GIVEN DATA.
::::
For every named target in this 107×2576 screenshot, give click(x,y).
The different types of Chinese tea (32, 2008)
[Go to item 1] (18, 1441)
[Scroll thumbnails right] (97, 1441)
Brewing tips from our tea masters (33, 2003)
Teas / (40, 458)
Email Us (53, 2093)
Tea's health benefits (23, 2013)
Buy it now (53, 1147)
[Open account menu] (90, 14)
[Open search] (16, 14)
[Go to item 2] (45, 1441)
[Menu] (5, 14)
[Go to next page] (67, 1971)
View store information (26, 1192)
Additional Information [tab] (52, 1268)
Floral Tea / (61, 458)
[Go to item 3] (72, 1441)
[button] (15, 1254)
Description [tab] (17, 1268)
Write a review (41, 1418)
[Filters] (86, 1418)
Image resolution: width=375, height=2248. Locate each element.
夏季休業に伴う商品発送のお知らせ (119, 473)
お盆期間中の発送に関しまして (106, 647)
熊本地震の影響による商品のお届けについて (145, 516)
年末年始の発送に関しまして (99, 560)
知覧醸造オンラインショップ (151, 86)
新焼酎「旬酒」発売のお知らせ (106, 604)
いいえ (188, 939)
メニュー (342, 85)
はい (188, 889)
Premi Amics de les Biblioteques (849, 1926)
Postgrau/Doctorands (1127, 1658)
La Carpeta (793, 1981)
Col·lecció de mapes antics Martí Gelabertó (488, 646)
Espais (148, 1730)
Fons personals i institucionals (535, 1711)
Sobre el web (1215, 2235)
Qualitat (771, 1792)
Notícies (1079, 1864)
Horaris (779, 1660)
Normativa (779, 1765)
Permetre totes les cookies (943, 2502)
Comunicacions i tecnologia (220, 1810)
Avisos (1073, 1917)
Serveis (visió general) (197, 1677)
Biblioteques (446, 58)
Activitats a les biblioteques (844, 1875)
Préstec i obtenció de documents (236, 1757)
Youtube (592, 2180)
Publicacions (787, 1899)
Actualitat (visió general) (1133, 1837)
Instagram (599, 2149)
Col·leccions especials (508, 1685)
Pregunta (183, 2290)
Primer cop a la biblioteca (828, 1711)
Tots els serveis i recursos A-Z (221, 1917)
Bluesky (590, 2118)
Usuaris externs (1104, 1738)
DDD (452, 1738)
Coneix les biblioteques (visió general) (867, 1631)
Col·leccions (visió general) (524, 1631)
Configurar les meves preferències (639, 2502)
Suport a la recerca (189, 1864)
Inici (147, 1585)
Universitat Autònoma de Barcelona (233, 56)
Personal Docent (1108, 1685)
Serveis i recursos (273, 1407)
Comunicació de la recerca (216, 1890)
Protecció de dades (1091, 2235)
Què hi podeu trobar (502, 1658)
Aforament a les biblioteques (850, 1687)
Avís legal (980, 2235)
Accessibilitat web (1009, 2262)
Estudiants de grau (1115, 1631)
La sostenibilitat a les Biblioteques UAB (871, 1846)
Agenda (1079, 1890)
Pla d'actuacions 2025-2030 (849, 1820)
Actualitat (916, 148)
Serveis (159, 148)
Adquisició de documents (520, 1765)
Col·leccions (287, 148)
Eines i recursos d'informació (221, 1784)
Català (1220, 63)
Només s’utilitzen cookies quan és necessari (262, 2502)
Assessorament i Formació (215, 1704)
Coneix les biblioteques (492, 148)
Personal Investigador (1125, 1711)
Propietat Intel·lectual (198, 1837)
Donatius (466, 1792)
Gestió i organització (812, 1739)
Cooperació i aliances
::::
THE TASK. Go through the data above and find the lines with the word "recerca". Copy each of those lines.

SOLUTION TO THIS TASK.
Suport a la recerca (189, 1864)
Comunicació de la recerca (216, 1890)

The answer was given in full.